A new study aimed at reducing racial and ethnic disparities in diabetes diagnosis was conducted by a team of physician-scientists at the Smith Center for Outcomes Research in Cardiology at Beth Israel Deaconess Medical Center (BIDMC).

Diabetes is a leading cause of death and disability in the United States, affecting more than 34 million adults and generating $330 billion in annual healthcare expenditures. Excess body weight is one risk factor that increases one’s odds of developing diabetes, and federal guidelines recommend starting screening at age 35 for all overweight adults – defined as those who have a body mass index (BMI) of 25 or higher. 

However, Asian, Hispanic, and Black Americans are at increased risk for diabetes at lower weights and younger ages than white Americans, according to the study, which was published in the Annals of Internal Medicine.

Finding the Disparities in Diabetes Diagnosis

The team used statistical modelling to determine the BMI levels and age at which the prevalence of diabetes in racial and ethnic minority populations in the United States is equivalent to the prevalence of diabetes in white Americans considered at risk of diabetes. The team’s findings suggest that screening Asian, Hispanic, and Black Americans for diabetes at lower BMI and younger ages than white Americans has the potential to reduce the rate of undiagnosed diabetes in these groups and as a result, improve health equity in diabetes care. 

“The simplicity of a single screening threshold for all Americans is alluring, but it is deeply inequitable,” says senior author Dhruv Kazi, MD, MSc, MS, associate director of the Smith Center and associate professor of medicine at Harvard Medical School. “Our findings suggest that Asian, Hispanic, and Black Americans may need to get screened at lower BMI or younger ages than white Americans. If the current thresholds are universally applied, without accounting for differential risk in racial/ethnic groups, clinicians may underdiagnose diabetes in Asian, Hispanic, and Black Americans. On the other hand, applying a more tailored approach may allow reduce rates of undiagnosed diabetes and produce population wide improvements in diabetes care.”  

Kazi and colleagues used a long-running, nationally representative survey from the Centers for Disease Control and Prevention called the National Health and Nutrition Examination Survey (NHANES) to examine the prevalence of diabetes by race/ethnicity, body mass index (BMI), and age. Then, the scientists used regression modelling to determine the BMI at which the prevalence of diabetes in 35-year-old Asian Americans, Black Americans and Hispanic Americans, respectively, is equivalent to the prevalence of diabetes in 35-year-old white Americans with a BMI of 25 kg/m2.   

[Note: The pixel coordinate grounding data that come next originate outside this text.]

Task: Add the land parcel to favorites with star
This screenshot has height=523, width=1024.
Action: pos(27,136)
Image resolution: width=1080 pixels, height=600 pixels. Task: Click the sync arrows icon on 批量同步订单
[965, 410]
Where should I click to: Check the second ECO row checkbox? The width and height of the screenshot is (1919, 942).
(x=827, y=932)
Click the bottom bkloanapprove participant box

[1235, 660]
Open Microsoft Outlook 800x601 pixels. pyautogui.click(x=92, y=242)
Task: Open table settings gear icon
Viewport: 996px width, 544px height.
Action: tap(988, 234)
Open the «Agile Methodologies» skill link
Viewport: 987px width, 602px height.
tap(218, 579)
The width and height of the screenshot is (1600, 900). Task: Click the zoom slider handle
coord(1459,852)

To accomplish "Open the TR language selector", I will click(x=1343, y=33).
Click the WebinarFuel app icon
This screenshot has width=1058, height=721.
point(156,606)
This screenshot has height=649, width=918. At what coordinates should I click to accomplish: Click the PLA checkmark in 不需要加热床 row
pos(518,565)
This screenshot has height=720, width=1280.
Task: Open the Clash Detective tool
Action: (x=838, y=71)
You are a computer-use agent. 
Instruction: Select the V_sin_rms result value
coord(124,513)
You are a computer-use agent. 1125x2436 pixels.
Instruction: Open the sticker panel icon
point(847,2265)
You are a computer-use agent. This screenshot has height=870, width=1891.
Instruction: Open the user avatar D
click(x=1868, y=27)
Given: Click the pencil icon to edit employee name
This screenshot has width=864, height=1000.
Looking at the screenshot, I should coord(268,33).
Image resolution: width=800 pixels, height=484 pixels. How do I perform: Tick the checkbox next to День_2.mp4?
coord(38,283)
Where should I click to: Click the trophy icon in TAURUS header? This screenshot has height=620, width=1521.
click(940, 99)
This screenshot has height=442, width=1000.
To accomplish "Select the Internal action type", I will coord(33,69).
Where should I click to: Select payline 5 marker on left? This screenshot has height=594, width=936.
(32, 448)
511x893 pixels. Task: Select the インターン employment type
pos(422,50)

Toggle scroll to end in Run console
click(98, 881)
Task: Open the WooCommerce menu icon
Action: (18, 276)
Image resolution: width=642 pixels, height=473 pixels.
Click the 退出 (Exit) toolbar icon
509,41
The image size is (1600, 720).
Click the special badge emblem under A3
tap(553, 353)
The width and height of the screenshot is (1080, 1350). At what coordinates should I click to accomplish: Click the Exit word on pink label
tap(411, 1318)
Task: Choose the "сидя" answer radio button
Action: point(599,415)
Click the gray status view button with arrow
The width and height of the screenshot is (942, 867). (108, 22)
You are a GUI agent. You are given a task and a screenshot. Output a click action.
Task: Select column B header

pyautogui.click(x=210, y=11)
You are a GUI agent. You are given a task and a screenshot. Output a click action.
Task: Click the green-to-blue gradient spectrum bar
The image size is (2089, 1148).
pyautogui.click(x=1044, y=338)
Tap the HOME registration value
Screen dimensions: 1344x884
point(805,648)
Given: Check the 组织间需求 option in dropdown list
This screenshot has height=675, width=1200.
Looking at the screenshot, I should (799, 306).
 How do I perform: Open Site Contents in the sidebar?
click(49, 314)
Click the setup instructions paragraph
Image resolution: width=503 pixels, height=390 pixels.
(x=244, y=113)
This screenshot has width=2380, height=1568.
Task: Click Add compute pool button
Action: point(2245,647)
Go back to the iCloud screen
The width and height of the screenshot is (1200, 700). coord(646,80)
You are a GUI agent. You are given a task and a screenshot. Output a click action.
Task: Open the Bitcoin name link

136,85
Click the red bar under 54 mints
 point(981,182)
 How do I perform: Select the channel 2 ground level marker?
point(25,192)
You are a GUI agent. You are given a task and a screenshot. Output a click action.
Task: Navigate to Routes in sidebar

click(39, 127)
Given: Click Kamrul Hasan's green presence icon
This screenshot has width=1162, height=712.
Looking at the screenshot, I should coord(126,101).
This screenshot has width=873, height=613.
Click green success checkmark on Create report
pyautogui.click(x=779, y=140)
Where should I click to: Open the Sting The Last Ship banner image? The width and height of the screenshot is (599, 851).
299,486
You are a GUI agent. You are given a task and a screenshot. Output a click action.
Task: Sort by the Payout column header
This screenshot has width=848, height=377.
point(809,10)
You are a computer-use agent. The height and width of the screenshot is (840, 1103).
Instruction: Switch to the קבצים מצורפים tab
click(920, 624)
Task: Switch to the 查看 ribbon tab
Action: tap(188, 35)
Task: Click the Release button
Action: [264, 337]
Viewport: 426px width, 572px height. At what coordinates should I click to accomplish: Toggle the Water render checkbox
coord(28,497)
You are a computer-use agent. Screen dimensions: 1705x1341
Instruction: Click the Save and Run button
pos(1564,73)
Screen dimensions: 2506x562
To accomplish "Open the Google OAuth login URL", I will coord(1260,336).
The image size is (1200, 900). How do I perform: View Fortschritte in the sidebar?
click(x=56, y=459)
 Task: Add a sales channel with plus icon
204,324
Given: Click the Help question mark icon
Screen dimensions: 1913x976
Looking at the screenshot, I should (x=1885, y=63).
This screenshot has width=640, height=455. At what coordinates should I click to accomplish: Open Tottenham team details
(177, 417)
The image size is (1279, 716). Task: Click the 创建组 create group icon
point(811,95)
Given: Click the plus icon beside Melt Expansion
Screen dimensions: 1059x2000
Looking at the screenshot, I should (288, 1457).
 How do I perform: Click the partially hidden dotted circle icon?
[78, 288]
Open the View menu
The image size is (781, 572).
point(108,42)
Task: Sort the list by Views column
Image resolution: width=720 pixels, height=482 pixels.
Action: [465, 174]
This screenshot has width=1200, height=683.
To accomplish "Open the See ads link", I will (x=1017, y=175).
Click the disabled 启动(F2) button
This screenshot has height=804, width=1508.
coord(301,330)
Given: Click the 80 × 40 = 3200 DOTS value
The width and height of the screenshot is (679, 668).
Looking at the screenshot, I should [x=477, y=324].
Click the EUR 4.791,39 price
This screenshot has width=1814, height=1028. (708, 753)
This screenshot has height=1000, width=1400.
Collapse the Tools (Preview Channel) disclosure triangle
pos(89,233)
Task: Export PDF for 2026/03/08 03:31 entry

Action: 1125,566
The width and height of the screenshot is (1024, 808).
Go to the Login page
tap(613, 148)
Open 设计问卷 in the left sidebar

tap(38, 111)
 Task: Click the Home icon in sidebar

“We found that a more equitable approach would be to offer screening starting at a BMI of 20kg/m2 to Asian Americans ages 35 to 70, and at 18.5 kg/m2 in Hispanic and Black Americans in this age group,” says first author Rahul Aggarwal, MD, an internal medicine resident at BIDMC. “We also found that among individuals from racial and ethnic minority populations with overweight or obesity, it would be equitable to offer diabetes screening starting in the early 20s rather than waiting till they are 35 years old. Delayed diagnosis and inadequate treatment of diabetes can produce catastrophic consequences, jeopardizing one’s heart, kidney, eyes, and limbs. But it doesn’t affect all of us equally – there are striking disparities that are largely the legacy of structural racism. Fixing the health disparities for Americans with diabetes will require a range of strategic investments in health care and efforts to reduce structural inequities. Making screening more equitable is a place to start, as it ensures that individuals with diabetes can receive preventive care and treatment in a timely manner and avert the most catastrophic consequences of diabetes.”  

Co-authors included Rahul Aggarwal, MD; Robert W. Yeh, MD, MSc; Nicholas Chiu, MD, MPH; Rishi Wadhera, MD, MPP, MPhil; and Changyu Shen, PhD of the Richard A. and Susan F. Smith Center for Outcomes Research in Cardiology, BIDMC; Yang Song, MS, of Harvard Medical School; and Kirsten Bibbins-Domingo of University of California, San Francisco.  

This study was supported by the Richard A. and Susan F. Smith Center for Outcomes Research. Rishi K. Wadhera receives research support from the National Heart, Lung, and Blood Institute. He is a consultant for Abbott, and has previously served as consultant for Regeneron, outside the submitted work. Robert W. Yeh receives consulting and research grants from AstraZeneca. The rest of the authors have no disclosures.